The hair industry is the thermometer of a nation’s economy. As barbershops in Downtown Newark, New Jersey navigate gentrification, they also show the serious struggle of longtime residents against a changing landscape both economically and racially. While they created the city’s culture and swag, Newark leaves many behind.
This photo story is my lens into how gentrification has shaped Newark, New Jersey. This is an ode to the barbers, like me, who sweated it out with all they had, only to be displaced. Often, we are a silent group. We spin chairs and cut hair; however, we are the historians and the social workers of the community.
When I opened Seventy Sixes in 2011, barbershops and hair salons were on many of the blocks in Downtown Newark. More than half have shut down in the seven years I opened. One time, I heard someone say something disparaging about the number of hair shops in the area.
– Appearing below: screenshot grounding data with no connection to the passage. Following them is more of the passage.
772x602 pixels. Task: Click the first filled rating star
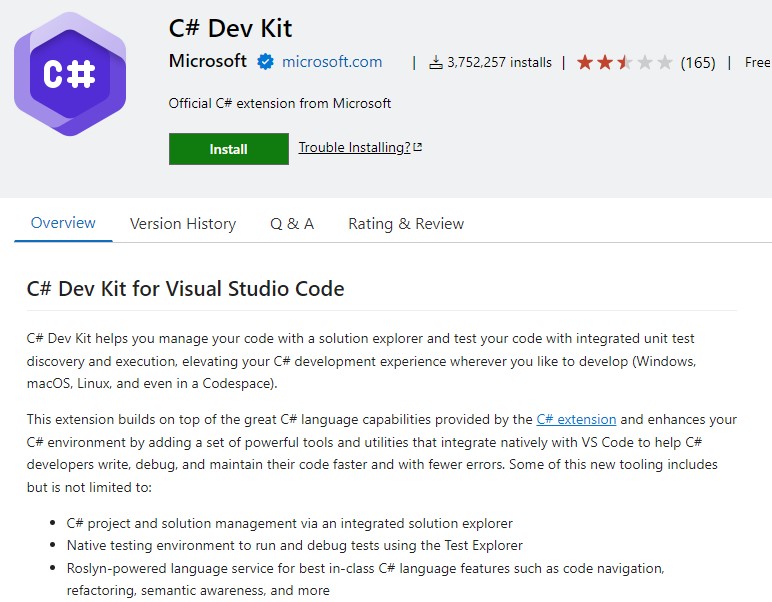[585, 63]
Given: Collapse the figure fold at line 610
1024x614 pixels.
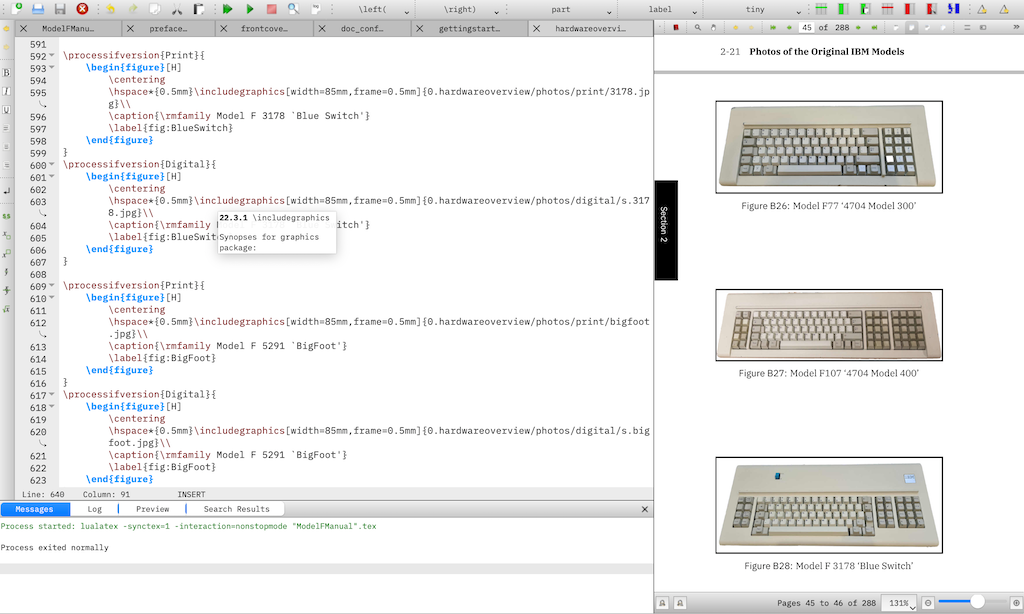Looking at the screenshot, I should tap(52, 298).
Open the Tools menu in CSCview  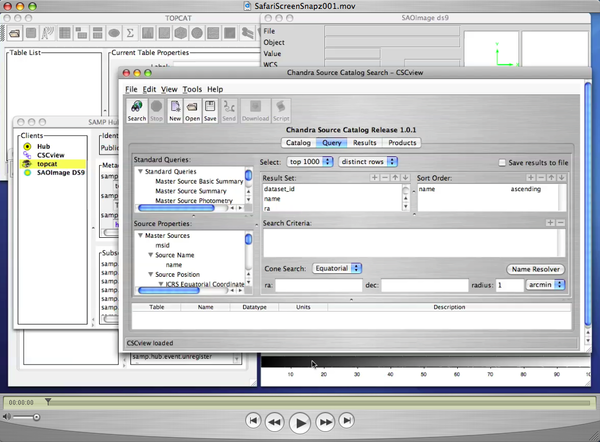click(x=192, y=89)

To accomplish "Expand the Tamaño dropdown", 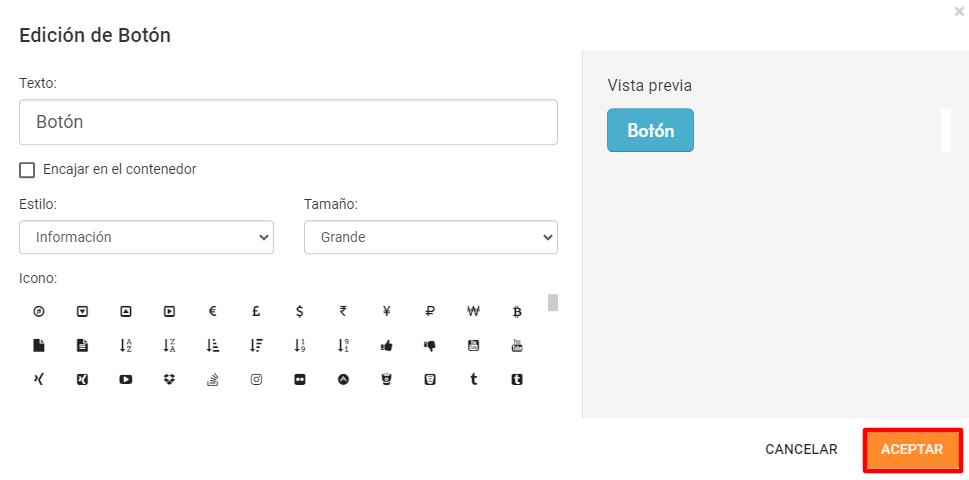I will [430, 237].
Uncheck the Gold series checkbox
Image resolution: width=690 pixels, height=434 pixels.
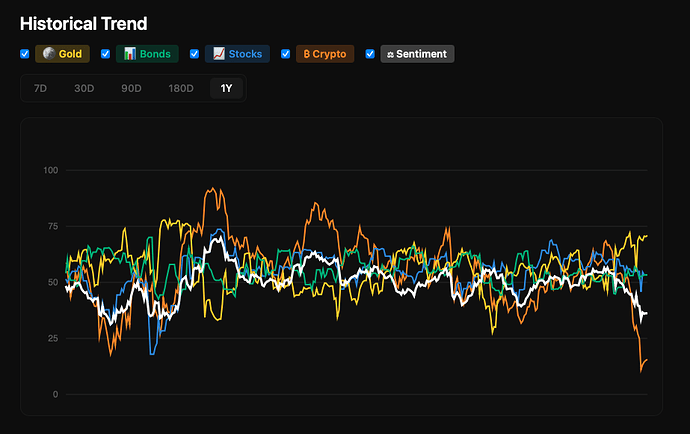pyautogui.click(x=25, y=54)
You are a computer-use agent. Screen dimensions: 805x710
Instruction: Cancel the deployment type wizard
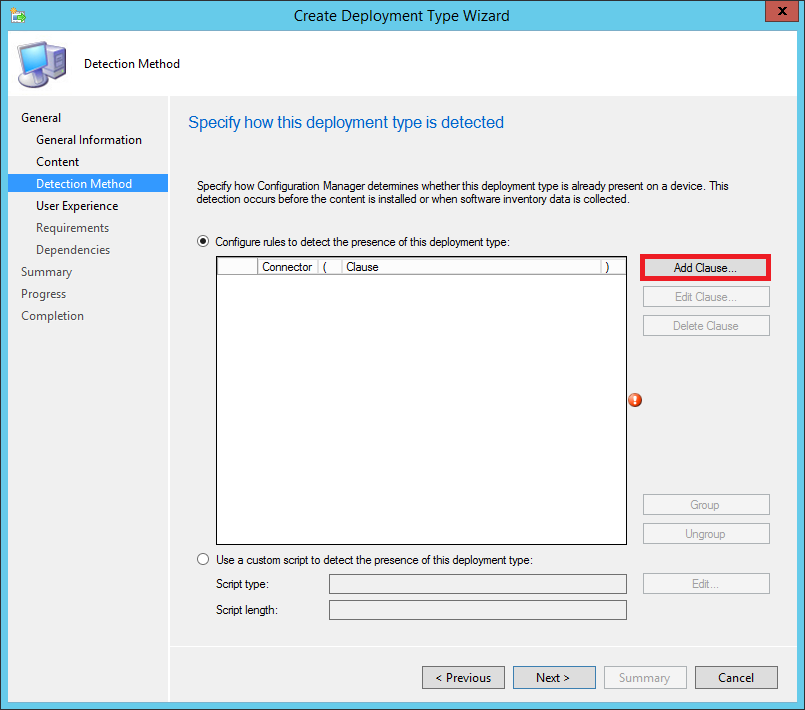[736, 678]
However, they didn’t know how crucial barbers were in the history of the city.
The first Black professional group in Newark was that of a barber’s association. It was them who funded the organizations to mobilize Blacks when they began to migrate in large numbers to New Jersey in the 1930s. So this photo story is important on many levels. One, it is to document a dying business in Newark. Two, it shows the people and faces behind the chair who often get overlooked or looked down upon. Three, if it were not for Black barbers, we don’t know what Newark would have become.
Million Dollar Kutz 194 Market Street, 2nd Floor. Above Dunkin’ Donuts, until early 2019, was Million Dollar Kutz, located on Market Street for 15-plus years. Million Dollar Kutz sat 50 yards from the main intersection of Newark—Broad Street and Market Street. Called the “Four Corners,” this intersection is centrally located in downtown and is the cornerstone of the city.
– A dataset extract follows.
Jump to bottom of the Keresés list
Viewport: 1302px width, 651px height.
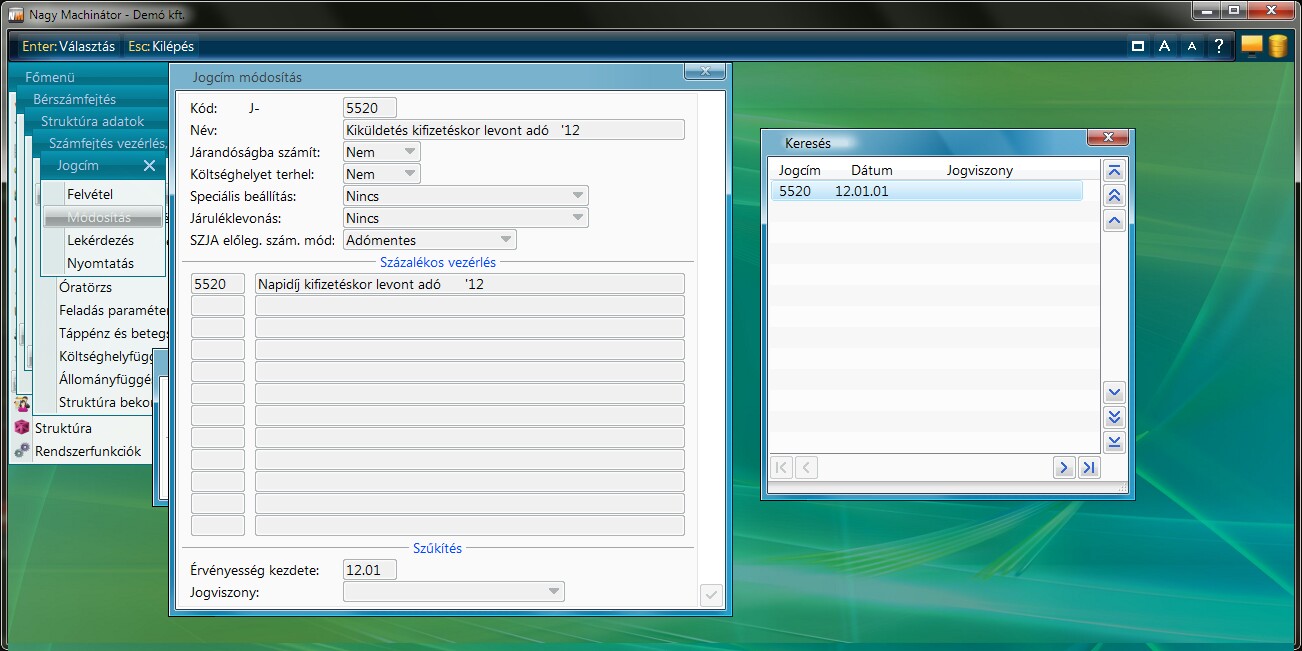tap(1114, 442)
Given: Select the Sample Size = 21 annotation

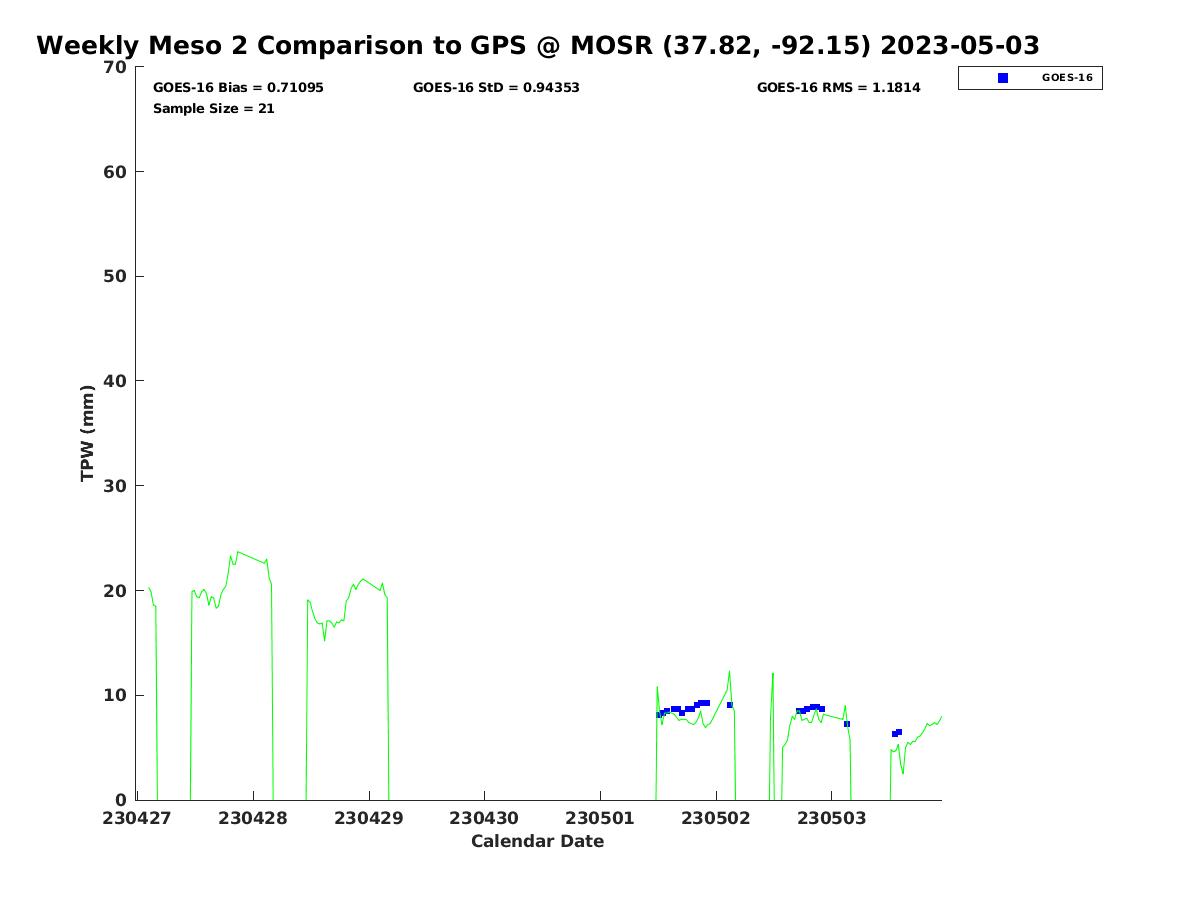Looking at the screenshot, I should click(213, 109).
When the building that housed Million Dollar Kutz was sold to developers, the new landlords pushed the owner, Michael Thomas, out of the building by doubling his rent. Corporations like Dunkin Donuts can weather storms like these through tax cuts offered to them because they’ve come into “distressed” neighborhoods. Or, they remain, by simply writing off losses.
Unlike franchise companies, small businesses cannot play out the months in court to challenge developers, so they often close up shop. Million Dollar Kutz was the only shop owned by a Black barber at the four corners. He was an immigrant from Liberia who serviced the community for years and fed his family. I heard he moved down South for a more affordable lifestyle. As you can see, his sign has been stripped since he left, but it used to be one of the few lights on when nobody wanted to come to downtown Newark after dark.